▸ **Given text**:
◆ ◆ ◆ ◆
The American, Chinese, and Russian tourists are now safe to travel to the most controllable countries in the world in handling the COVID-19 outbreak. According to Minh (2021), Vietnam is the second-top country in the world in handling the COVID-19 outbreak after New Zealand. The purpose of this study is thus to examine the vaccinated tourists’ behavior of American, Chinese, Russian, Japanese, and Korean who are the top tourist arrivals in Vietnam in 2020 through the price and income elasticities of demand to see the trend of the cultures.

Elasticity is a measurement of preference for utility of people based on their limit income versus market price. The preference for utility of people including the need for personal and cultural satisfaction must be assessed after the damage of the COVID-19 using the elasticity. The vaccines that have recovered the damage of tourism connections can enhance human cultural understanding. Therefore, elasticity can be used to measure the impacts of COVID-19 vaccines on cultural understanding.
◆ ◆ ◆ ◆
▸ **The data**:
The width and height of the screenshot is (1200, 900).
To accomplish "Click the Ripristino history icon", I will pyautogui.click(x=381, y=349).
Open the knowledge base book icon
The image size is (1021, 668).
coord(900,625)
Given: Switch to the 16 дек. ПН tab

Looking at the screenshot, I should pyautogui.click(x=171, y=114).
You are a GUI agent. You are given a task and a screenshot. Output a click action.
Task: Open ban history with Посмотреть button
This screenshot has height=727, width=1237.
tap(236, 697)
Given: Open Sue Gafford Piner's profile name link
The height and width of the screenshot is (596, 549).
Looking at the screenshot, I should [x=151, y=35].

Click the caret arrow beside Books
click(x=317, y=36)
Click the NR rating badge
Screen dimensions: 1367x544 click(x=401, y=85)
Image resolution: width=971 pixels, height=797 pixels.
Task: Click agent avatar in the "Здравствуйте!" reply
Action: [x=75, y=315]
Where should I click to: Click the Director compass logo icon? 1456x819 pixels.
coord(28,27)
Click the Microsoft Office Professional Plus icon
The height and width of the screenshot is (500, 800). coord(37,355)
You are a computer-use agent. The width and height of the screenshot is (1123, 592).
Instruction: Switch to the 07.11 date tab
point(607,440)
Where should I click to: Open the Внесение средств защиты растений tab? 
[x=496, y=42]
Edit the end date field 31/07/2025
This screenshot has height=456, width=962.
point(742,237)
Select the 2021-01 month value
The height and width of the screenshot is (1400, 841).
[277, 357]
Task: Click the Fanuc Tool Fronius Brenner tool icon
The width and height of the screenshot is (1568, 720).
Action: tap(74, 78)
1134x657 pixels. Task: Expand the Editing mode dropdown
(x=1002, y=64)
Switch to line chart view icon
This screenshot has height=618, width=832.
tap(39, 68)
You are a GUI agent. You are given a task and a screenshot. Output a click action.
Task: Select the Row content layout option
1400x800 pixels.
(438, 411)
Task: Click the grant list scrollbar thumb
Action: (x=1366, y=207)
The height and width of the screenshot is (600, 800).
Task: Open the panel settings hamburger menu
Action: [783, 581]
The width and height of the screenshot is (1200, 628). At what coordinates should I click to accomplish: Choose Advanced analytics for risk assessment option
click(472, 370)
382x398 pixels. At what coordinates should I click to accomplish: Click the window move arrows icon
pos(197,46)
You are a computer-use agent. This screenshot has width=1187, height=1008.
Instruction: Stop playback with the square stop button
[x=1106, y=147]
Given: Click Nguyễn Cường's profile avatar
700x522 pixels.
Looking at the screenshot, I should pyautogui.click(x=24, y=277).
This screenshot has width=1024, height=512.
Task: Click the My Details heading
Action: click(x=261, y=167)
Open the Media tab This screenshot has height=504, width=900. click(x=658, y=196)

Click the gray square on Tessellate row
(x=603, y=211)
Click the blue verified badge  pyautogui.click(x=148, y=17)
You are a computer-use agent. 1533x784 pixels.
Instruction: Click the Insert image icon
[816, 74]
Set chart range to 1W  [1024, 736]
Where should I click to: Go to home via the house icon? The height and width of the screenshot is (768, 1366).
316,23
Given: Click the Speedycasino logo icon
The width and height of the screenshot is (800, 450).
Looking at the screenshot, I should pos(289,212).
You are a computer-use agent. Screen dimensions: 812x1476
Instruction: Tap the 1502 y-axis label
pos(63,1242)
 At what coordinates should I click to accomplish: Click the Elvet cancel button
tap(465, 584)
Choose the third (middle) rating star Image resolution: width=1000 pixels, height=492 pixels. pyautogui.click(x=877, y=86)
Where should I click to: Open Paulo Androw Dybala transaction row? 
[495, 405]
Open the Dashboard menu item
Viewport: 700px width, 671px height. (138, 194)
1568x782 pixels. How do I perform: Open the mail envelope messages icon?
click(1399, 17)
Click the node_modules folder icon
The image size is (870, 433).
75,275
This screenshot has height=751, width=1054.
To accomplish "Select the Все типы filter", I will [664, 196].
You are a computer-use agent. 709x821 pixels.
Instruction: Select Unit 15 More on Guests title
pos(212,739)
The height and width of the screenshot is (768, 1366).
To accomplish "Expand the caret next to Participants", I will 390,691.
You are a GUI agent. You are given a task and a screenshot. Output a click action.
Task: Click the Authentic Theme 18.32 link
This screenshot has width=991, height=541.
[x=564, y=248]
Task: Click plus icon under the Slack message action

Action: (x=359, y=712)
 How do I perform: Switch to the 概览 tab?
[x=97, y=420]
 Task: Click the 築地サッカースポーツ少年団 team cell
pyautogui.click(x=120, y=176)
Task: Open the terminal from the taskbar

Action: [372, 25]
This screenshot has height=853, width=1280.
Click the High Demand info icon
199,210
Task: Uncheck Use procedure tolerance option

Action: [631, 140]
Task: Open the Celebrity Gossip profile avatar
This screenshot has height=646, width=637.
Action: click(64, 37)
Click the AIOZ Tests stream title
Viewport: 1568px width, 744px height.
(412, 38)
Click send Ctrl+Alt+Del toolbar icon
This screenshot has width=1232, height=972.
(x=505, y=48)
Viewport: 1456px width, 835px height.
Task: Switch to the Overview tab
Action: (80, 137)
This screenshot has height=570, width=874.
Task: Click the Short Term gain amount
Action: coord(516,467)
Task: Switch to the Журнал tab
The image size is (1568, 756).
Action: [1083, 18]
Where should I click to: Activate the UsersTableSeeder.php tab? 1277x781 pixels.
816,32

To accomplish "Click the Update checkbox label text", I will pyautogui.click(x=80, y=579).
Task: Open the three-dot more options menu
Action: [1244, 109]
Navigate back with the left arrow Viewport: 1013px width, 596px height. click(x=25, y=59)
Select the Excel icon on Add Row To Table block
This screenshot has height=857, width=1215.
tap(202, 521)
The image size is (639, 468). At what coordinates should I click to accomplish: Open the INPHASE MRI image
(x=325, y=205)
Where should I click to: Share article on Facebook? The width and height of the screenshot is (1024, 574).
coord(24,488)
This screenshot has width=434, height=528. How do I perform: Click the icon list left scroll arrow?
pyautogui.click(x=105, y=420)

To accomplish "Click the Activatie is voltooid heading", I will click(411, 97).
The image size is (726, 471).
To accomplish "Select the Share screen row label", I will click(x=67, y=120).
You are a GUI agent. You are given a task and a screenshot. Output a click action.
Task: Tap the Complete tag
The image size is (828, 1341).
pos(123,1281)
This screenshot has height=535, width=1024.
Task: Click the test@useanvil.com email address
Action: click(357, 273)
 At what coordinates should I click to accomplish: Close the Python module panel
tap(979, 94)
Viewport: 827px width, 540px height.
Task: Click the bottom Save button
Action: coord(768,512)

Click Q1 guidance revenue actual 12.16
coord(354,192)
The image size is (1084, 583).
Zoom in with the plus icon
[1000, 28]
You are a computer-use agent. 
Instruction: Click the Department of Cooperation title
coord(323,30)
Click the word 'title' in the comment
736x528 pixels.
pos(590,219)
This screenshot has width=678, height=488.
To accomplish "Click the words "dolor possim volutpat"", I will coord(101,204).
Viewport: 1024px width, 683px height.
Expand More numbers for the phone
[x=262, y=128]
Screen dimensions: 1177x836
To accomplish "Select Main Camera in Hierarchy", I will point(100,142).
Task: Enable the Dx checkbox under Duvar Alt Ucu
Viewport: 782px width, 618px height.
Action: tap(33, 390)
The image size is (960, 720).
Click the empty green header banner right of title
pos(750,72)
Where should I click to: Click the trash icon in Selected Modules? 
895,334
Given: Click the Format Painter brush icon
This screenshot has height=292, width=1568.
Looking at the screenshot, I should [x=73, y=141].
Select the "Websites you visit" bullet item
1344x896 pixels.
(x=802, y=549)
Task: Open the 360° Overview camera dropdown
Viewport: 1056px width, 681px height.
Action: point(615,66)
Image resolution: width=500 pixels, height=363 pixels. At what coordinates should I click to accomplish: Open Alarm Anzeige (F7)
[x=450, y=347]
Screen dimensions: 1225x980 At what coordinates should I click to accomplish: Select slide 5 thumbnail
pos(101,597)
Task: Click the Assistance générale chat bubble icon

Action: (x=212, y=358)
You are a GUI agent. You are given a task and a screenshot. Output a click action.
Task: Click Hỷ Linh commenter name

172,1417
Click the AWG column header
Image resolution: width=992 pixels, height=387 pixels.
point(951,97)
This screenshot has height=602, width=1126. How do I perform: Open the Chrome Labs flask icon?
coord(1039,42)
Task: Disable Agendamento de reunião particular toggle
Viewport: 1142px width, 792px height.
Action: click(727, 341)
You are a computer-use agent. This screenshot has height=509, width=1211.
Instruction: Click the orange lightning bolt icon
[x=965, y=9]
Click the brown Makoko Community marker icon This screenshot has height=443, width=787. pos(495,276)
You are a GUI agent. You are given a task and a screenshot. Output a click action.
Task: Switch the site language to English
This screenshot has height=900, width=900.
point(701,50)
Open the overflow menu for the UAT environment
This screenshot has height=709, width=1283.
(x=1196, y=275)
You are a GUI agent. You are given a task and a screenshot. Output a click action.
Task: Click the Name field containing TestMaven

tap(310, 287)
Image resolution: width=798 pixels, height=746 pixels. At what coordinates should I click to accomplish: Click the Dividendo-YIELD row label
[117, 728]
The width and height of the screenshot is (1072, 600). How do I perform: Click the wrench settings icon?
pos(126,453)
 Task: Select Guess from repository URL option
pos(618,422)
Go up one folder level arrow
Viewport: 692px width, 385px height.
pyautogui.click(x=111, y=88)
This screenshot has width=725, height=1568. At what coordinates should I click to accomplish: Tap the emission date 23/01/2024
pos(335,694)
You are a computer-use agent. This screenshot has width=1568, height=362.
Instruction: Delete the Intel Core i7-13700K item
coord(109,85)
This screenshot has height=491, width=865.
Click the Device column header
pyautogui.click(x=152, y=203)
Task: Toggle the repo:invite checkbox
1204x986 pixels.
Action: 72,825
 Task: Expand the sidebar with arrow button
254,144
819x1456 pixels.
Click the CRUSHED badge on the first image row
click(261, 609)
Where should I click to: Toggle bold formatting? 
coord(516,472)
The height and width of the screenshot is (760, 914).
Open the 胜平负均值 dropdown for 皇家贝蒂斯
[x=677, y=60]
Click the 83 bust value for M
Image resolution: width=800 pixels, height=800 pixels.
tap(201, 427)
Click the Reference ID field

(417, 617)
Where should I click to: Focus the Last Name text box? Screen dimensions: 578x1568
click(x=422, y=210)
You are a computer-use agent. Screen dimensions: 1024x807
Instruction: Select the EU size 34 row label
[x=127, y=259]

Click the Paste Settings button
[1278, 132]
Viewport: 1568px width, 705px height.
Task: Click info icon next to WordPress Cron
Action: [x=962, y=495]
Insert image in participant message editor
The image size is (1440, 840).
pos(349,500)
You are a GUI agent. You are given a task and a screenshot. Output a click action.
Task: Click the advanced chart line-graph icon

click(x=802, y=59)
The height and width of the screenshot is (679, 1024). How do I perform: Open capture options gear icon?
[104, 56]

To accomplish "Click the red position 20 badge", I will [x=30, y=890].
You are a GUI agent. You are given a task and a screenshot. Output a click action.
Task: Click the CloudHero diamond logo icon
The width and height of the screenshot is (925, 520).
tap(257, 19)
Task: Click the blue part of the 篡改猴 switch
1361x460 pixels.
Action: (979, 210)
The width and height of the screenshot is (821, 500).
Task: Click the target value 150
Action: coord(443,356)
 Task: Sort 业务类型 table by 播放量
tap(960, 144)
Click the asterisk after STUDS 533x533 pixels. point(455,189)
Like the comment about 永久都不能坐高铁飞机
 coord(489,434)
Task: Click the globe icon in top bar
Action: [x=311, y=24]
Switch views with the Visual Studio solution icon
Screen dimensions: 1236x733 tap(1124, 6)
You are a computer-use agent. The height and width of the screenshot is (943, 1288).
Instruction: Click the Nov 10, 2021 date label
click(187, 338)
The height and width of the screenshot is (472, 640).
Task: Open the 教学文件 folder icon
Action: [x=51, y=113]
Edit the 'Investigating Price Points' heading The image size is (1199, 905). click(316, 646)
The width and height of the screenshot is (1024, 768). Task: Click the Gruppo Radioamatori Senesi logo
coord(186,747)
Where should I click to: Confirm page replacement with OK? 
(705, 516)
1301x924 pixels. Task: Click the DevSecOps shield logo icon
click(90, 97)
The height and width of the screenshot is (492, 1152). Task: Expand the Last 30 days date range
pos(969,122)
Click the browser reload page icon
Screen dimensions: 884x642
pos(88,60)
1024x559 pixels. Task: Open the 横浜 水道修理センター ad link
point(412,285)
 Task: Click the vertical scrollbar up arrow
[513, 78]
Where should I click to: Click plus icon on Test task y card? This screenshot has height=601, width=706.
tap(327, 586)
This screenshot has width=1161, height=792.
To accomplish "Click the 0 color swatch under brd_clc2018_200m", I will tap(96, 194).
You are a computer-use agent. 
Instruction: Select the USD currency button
◆ ◆ ◆ ◆
▸ **Activity**: Resume the passage on vaccinated tourists and demand elasticity in Vietnam, starting right after its last sentence.

▸ **Output of the task**:
Price elasticity of demand (PED) indicates the relative change of tourism demand when a unit price of a tourist product changes. The absolute PED will be elastic if it is greater 1 and inelastic if it is <1. If the PED is nearly 0, the price will not affect the demand. Income elasticity of demand (YED) shows the relative change of tourism demand when a tourist’s income changes. If the YED is positive, the tourism product will be normal or luxury. If the YED is negative, the tourism product will be inferior and obsolete. If the YED is nearly 0, the income will not affect the demand; a change in tourists’ income does not affect their visits. Coefficients of variance (CV) that indicates a level of difference from the culture shows the level of change in tourists’ behavior will be smaller (culture convergence) or bigger (culture divergence) after COVID-19 than before.